BW #48: Aviation accidents
Last week's airplane accidents remind us that aviation can be dangerous. But how dangerous is it, and hasn't air travel gotten much safer over the years? This week, we calm ourselves down with data.
Twice in the past week, airline accidents have made the news: First, a Japanese flight landed on a runway that was mistakenly occupied by another plane (https://www.msn.com/en-us/news/us/japan-coast-guard-plane-not-cleared-for-takeoff-before-deadly-runway-crash-air-traffic-control-transcript-suggests/ar-AA1mq1em). Then, several days ago, an Alaska Airlines flight took off, only to have part of the airplane's wall break off, leaving a big hole (https://www.msn.com/en-us/travel/news/alaska-airlines-passenger-describes-terrifying-flight-to-california-there-was-a-hole-in-the-plane/ar-AA1mJDHZ).
These incidents were remarkable not only because no one on either plane was killed or even seriously injured. (The crew of the Coast Guard plane in Japan weren't so lucky, unfortunately.) It's also amazing, when you think about it, just how safe air travel is given the number of flights in the sky. That's due, in no small part, to the amount of redundancy that goes into all of the technology, as well as checks and double-checks that happens on a regular basis.
Of course, sometimes things can go wrong, as Tim Harford describes in this episode of his "Cautionary Tales" podcast: https://timharford.com/2022/09/cautionary-tales-when-the-plane-ran-out-of-fuel/
Even though accidents, let alone disasters, have become increasingly rare over the last few decades, they are far from unknown. In the US, the National Transportation Safety Board (NTSB, at https://www.ntsb.gov/Pages/home.aspx) investigates incidents and then issues recommendations to ensure that problems don't repeat themselves.
I've heard that air travel has become significantly safer in the last few decades, but is that true? In the wake of last week's accidents, I decided that we should take a look and find out for ourselves.
Data and seven questions
This week's data comes from the NTSB's "CAROL" database (https://data.ntsb.gov/carol-main-public/basic-search), which lets you query all sorts of transportation incidents. You can then download the result of your query in either JSON or CSV format.
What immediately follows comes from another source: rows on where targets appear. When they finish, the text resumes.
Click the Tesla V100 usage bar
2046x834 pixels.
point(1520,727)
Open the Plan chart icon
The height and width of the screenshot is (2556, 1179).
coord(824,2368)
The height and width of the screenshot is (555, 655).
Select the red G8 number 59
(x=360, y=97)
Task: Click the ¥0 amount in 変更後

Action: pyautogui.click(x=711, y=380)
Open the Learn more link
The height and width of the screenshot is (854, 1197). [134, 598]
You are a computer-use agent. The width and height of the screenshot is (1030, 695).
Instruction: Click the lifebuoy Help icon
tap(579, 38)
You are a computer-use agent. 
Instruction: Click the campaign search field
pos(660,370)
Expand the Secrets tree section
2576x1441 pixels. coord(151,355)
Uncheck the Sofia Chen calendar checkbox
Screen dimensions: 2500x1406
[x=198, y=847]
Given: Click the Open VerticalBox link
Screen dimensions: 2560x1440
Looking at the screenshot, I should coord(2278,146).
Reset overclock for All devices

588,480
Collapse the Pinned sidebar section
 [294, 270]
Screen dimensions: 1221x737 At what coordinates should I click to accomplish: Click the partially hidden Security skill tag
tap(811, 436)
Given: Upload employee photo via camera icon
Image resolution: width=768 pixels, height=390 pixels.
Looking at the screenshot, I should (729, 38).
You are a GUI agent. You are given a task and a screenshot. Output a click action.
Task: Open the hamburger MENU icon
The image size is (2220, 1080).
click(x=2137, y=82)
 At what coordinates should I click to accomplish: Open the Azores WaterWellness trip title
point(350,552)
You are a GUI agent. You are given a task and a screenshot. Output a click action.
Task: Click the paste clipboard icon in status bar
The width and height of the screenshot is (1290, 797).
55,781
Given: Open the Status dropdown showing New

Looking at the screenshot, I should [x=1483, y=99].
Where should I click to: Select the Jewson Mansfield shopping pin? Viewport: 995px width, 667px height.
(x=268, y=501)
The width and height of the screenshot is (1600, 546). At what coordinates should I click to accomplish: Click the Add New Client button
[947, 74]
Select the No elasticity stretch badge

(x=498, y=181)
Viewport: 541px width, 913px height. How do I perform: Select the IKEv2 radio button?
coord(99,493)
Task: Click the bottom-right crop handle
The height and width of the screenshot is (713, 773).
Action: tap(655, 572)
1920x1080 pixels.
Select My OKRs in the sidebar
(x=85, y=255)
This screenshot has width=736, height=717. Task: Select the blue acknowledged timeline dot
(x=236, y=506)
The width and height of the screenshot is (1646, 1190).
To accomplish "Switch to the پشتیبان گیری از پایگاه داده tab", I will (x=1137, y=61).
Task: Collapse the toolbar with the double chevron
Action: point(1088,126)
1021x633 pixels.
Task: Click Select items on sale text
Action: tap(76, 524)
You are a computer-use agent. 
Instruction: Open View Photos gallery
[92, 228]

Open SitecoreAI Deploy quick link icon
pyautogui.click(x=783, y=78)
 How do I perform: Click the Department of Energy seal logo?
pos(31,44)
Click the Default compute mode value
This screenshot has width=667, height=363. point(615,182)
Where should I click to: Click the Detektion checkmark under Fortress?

This week, I want to look at data on aviation accidents from January 1st, 1998 through today. This will require going to the CAROL search site, choosing "Aviation" as the mode, and then downloading five separate JSON files. (That's necessary because the CAROL site won't let you download more than 10,000 records at a time.) I chunked the data into these date ranges:
- 01/01/2018 to 12/31/2024
- 01/01/2012 to 12/31/2017
- 01/01/2007 to 12/31/2011
- 01/01/2002 to 12/31/2006
- 01/01/1998 to 12/31/2001
(Notice that the dates are in month/day/year format, since the NTSB is based in the US.)
Downloading the JSON actually gave me a zipfile that, when opened, contained a file in JSON format, as well as a (not very useful) "readme" file describing the query used to download the data.
This week, I have seven tasks and questions for you. The learning goals for this week include working with JSON files, handling complex data inside of a column, grouping, unstacking, plotting, and working with datetime data. I'll share my detailed solutions, including the Jupyter notebook I used to answer the questions, tomorrow.
Here, then, are today's questions:
- Combine the five JSON files into a single data frame. You will only need the following columns: `cm_mkey`, `cm_eventDate`, `cm_vehicles`, `cm_fatalInjuryCount`, `cm_seriousInjuryCount`, and `cm_minorInjuryCount`. Treat the `cm_eventDate` column as a date. Set the `cm_mkey` column to be the index. How can you be sure that you downloaded all of the files, covering all years?
- Count the number of vehicles involved in each incident. How often does each count occur?